EXERCISE REQUIREMENTS: Within the material below, transcribe exactly the lines from the one holding "Click the up arrow beside score 4150" through the one holding "Click the clock", keeping both ends and skipping the rest.

DATA FOR THIS EXERCISE:
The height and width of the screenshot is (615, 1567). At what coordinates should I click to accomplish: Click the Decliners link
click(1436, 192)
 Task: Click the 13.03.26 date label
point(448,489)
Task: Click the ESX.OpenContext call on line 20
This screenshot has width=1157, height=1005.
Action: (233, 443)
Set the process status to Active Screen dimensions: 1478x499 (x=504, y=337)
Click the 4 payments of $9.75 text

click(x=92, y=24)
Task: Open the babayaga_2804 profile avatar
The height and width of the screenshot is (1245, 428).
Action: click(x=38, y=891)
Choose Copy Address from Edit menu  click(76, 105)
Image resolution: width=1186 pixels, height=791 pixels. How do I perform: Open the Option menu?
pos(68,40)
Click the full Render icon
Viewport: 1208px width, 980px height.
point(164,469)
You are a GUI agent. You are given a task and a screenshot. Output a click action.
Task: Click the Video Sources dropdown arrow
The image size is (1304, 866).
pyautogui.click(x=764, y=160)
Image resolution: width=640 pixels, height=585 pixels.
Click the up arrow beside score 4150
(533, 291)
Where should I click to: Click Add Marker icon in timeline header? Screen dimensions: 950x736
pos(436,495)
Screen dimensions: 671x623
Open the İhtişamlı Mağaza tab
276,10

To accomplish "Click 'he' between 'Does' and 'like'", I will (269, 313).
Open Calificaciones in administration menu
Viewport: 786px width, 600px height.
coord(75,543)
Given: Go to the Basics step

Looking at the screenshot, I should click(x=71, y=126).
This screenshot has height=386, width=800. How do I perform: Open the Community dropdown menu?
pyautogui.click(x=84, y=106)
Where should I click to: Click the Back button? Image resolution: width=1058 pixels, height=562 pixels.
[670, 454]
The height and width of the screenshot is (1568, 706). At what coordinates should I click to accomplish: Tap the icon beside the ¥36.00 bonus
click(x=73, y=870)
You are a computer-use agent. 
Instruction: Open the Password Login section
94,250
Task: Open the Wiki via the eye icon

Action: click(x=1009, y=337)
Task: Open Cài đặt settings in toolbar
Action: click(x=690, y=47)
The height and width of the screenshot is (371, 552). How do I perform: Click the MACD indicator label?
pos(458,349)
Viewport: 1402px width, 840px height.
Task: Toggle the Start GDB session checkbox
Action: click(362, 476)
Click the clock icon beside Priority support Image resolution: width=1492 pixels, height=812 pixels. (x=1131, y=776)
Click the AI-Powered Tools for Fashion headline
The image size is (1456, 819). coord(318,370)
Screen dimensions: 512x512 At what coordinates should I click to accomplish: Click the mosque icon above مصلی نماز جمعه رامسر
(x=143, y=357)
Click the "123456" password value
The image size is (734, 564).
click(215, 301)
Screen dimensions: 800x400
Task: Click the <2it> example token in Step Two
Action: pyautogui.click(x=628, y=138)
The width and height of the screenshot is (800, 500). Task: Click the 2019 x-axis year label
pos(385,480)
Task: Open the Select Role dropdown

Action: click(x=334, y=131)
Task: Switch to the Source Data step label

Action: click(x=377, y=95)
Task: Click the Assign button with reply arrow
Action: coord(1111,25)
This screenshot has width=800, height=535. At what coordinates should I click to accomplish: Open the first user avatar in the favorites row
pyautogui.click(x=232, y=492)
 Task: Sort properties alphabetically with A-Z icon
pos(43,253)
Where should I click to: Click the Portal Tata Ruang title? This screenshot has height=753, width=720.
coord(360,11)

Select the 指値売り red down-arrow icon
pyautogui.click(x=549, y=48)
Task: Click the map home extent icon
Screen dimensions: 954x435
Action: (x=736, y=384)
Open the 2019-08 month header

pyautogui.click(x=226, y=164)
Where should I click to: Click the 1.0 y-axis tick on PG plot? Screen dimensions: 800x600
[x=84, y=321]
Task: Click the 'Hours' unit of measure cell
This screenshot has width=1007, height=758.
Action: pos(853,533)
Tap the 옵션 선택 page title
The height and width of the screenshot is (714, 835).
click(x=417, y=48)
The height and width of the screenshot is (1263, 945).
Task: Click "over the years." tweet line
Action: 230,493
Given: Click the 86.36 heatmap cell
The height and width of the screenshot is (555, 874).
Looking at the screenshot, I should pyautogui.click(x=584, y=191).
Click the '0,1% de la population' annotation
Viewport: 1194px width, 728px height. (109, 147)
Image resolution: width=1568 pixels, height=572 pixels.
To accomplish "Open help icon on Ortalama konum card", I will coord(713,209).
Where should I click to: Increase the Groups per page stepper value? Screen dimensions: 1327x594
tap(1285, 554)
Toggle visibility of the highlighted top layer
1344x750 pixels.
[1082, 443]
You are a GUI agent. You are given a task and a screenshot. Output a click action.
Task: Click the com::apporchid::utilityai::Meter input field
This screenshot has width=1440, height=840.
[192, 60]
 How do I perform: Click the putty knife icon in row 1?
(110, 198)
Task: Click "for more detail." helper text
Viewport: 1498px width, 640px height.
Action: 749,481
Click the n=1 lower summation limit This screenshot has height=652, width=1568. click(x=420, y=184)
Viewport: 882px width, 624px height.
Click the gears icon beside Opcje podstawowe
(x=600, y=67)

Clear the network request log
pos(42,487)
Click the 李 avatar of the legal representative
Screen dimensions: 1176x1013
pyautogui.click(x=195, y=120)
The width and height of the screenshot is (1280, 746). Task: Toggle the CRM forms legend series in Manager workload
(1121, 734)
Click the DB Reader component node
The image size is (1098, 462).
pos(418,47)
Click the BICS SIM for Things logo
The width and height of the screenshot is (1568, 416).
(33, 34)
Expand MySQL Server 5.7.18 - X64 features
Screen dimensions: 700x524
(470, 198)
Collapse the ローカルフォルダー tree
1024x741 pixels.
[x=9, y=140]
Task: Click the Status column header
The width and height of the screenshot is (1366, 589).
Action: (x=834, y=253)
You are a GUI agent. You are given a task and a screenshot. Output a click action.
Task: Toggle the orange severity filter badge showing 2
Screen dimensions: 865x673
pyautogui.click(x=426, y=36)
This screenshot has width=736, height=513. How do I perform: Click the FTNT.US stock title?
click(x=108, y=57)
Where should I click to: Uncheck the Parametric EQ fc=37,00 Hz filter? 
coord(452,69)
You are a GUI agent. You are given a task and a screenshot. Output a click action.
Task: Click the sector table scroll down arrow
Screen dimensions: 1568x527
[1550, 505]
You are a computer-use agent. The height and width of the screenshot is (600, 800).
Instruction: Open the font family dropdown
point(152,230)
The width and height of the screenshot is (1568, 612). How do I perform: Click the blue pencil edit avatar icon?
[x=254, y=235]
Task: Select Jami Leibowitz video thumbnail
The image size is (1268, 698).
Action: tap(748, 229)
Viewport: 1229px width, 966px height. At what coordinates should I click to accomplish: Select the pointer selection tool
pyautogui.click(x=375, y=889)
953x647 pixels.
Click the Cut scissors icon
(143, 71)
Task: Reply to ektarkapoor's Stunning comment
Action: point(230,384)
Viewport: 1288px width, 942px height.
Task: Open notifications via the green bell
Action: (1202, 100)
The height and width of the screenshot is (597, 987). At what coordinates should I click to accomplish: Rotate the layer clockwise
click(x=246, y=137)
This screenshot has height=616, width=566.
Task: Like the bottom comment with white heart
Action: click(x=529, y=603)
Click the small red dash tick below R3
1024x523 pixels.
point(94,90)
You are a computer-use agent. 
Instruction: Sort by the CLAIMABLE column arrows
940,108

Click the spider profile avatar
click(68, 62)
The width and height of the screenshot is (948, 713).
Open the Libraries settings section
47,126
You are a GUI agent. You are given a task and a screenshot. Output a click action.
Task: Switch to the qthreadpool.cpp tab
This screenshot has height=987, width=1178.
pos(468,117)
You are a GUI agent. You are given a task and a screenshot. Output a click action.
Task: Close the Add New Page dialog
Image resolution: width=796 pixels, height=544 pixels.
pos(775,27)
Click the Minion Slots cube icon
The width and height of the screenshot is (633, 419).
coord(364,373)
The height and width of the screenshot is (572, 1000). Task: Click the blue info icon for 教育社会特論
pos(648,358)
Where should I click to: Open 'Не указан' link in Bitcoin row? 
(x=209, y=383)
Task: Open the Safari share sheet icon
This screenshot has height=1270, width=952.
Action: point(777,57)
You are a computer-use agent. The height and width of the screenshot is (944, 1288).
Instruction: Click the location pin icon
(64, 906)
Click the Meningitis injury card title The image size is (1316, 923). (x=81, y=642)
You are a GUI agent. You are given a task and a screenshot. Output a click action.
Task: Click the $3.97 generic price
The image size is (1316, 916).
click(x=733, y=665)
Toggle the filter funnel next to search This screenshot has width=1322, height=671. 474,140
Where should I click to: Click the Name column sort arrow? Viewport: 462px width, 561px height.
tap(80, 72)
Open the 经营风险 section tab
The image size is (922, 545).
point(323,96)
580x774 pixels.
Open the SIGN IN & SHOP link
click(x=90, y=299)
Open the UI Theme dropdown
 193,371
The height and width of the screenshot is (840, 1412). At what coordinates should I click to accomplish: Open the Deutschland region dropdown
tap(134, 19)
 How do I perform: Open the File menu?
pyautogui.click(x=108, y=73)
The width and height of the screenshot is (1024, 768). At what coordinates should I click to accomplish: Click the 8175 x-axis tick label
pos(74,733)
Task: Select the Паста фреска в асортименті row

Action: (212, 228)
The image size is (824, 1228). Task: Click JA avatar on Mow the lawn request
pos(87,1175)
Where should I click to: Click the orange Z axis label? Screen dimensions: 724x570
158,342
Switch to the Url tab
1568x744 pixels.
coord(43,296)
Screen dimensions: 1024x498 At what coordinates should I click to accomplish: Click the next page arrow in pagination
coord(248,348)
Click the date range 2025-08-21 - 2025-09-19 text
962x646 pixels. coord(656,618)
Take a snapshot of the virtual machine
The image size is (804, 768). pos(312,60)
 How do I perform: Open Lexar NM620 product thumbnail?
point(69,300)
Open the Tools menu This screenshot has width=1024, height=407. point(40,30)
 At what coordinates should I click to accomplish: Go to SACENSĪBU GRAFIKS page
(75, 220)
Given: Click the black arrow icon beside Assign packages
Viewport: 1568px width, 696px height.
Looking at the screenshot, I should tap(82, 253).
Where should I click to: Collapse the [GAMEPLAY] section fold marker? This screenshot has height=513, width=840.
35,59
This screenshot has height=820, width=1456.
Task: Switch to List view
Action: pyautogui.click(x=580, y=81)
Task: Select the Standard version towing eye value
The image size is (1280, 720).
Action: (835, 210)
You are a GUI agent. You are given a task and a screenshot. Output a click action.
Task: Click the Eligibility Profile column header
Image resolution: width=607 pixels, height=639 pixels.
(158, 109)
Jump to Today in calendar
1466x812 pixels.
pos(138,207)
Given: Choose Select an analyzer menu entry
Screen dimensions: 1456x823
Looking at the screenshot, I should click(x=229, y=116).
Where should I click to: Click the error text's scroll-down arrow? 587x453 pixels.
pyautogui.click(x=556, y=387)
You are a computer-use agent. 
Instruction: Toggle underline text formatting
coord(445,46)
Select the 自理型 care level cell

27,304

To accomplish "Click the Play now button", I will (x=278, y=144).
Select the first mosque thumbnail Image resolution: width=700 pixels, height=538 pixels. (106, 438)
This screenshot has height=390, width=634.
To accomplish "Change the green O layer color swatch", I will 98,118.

TASK OUTPUT:
Click the up arrow beside score 4150
(533, 291)
Where should I click to: Click Add Marker icon in timeline header? Screen dimensions: 950x736
pos(436,495)
Screen dimensions: 671x623
Open the İhtişamlı Mağaza tab
276,10

To accomplish "Click 'he' between 'Does' and 'like'", I will (269, 313).
Open Calificaciones in administration menu
Viewport: 786px width, 600px height.
coord(75,543)
Given: Go to the Basics step

Looking at the screenshot, I should click(x=71, y=126).
This screenshot has height=386, width=800. How do I perform: Open the Community dropdown menu?
pyautogui.click(x=84, y=106)
Where should I click to: Click the Back button? Image resolution: width=1058 pixels, height=562 pixels.
[670, 454]
The height and width of the screenshot is (1568, 706). At what coordinates should I click to accomplish: Tap the icon beside the ¥36.00 bonus
click(x=73, y=870)
You are a computer-use agent. 
Instruction: Open the Password Login section
94,250
Task: Open the Wiki via the eye icon

Action: click(x=1009, y=337)
Task: Open Cài đặt settings in toolbar
Action: click(x=690, y=47)
The height and width of the screenshot is (371, 552). How do I perform: Click the MACD indicator label?
pos(458,349)
Viewport: 1402px width, 840px height.
Task: Toggle the Start GDB session checkbox
Action: click(362, 476)
Click the clock icon beside Priority support Image resolution: width=1492 pixels, height=812 pixels. (x=1131, y=776)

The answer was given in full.